LA CONSEGNA
Nel testo fornito sulle parrocchie, a chi è affidata oggi e in futuro l'evangelizzazione?

TESTO FORNITO
○ ○ ○ ○ ○
L’autoreferenzialità delle parrocchie
Un terzo motivo: le parrocchie, quando sono in grado di avere una certa vivacità, sono autocentrate, raramente intravedono qualcosa al di là di se stesse. I laici che partecipano alle loro attività pastorali altrettanto raramente hanno uno sguardo che sia un po’ più ampio. La chiesa è la parrocchia, questo è lo schema che sta diventando la norma. Ciò che va oltre normalmente non è quasi mai percepito nella sostanza e nell’importanza. È compito di altri, si concede talvolta, ma non si sa bene di chi. Anche il maggior coinvolgimento dei laici come operatori pastorali, là dove il progetto si realizza, non cambia il quadro generale; è una ministerialità che tende ad essere solo sostitutiva.
Dove dunque può trovare un terreno un po’ fecondo la prospettiva indicata dall’Evangelii gaudium (e anche dalla Laudato si’)? C’è il rischio che siano dei documenti che non entrano realmente in gioco nella vita della chiesa. Il blocco è in alto ma anche in basso.
Cosa fare?
Se l’analisi è corretta, che fare? Mi è già capitato di sostenere in altre occasioni che l’evangelizzazione è affidata oggi e in futuro ai laici – ma questo è un compito tutto da inventare (a questo proposito sono molto interessanti le linee emerse al recente Sinodo di Limerick, in Irlanda) Non si limita alla vita della miglior parrocchia di questo mondo. Le sfide sono anche e soprattutto altrove: lavoro (economia), cultura, globalizzazione. E nelle periferie più volte ricordate da Francesco.
○ ○ ○ ○ ○
DATI FORNITI
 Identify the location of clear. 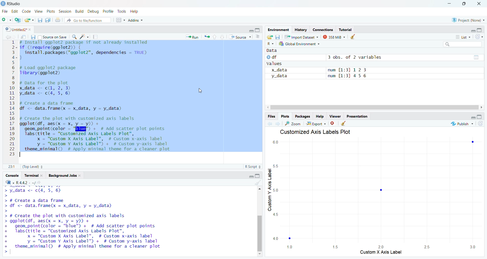
(258, 184).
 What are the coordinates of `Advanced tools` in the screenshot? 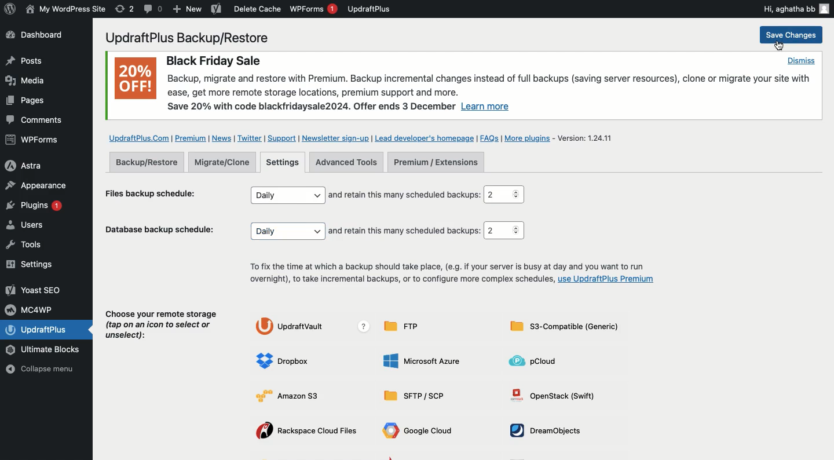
○ ○ ○ ○ ○
SOLUZIONE DELL'ESERCIZIO
Ai laici.